Me: “It looks like we could drop into Canyon X (I’ve changed the name to protect the place) from this road here. Have you ever been on that road? I haven’t.”
G: “Nope. I’ve never heard of anyone doing that, either. Even the Author*.”
H: “Neither of you have been there?! Awesome, let’s do it.”
And so, a little while later we turned off the pavement onto a red-dirt road in what was Bears Ears National Monument for a brief period before being taken out of the monument. It is likely to again be part of the monument in the near future. A big sign at the entrance of the road said: “Impassible When Wet.” We paid it no mind. Perhaps we should have.
By then it was getting dark and we needed to find a car-camping spot for the night, but every pull-off was occupied by at least one vehicle, many of them overpriced #vanlife vehicles with the requisite overpriced mountain bikes affixed to the rear rack. The Moab crowds have spilled over into the less-populated part of the state, I thought, and it rubbed me the wrong way. I may have shaken my fist and uttered a few unrepeatable epithets like the cantankerous old fart that I’ve become.
I can’t blame the #vanlife folks for wanting to be out there. I do, too. I suppose I’m guilty of a hypocritical sort of selfishness, of not wanting to share a place over which I have absolutely no claim, that isn’t and never was mine to share in the first place. Of course, my ire is also due to the impacts of so many people trodding about on a fragile landscape. But I’m also one of those people with impacts of my own.

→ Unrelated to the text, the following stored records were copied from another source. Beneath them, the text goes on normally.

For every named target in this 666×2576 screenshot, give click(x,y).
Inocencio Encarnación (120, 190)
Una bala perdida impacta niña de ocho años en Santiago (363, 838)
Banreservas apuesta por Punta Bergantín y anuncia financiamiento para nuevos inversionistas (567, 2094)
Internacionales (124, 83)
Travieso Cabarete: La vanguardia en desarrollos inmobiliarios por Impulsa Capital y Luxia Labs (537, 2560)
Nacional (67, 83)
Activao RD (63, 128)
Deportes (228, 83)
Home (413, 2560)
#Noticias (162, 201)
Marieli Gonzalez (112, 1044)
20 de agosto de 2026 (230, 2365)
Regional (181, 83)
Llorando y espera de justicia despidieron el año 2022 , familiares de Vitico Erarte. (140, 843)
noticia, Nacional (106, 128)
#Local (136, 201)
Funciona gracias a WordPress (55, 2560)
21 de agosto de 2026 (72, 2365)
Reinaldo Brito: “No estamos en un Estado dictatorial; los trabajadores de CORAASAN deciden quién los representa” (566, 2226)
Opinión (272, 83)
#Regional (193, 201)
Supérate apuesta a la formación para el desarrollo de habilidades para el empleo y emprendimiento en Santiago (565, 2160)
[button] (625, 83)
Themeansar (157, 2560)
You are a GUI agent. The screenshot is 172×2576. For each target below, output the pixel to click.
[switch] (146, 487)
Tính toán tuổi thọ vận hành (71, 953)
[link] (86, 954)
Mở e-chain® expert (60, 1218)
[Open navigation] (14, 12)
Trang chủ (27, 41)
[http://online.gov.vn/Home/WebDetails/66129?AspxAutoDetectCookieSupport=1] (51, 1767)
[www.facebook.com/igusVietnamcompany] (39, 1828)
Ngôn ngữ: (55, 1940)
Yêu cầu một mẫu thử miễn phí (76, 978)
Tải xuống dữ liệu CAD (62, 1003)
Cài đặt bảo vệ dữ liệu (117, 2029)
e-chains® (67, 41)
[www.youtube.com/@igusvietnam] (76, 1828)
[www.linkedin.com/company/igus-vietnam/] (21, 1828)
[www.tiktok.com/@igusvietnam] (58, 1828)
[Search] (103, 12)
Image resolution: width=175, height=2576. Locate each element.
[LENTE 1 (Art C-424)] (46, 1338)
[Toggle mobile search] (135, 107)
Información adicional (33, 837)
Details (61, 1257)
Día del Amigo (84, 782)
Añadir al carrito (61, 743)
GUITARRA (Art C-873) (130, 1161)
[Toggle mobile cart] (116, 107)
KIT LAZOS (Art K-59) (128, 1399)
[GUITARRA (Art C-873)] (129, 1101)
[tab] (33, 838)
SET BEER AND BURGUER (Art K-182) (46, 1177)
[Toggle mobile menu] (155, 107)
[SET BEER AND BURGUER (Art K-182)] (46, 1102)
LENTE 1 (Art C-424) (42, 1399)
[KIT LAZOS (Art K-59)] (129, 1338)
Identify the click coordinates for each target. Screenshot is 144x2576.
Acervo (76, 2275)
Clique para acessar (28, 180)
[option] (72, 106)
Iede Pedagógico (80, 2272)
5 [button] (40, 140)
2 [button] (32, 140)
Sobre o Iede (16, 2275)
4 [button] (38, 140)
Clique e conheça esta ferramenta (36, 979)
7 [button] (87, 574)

As we got further down the road, passing by mine dumps and other detritus left over from the uranium mining boom that played out here from the 1950s to the 1980s, we saw fewer and fewer cars. By the time we were climbing up the side of a steep mesa, we had the place to ourselves. That’s also when I realized that my previous map-reading had been cursory enough that I had missed the fact that we were going to start our journey above 8,000 feet. The weather forecast called for rain and snow. Descending this particular stretch of road, with its saturated surface as slick as snot, was an unappealing prospect.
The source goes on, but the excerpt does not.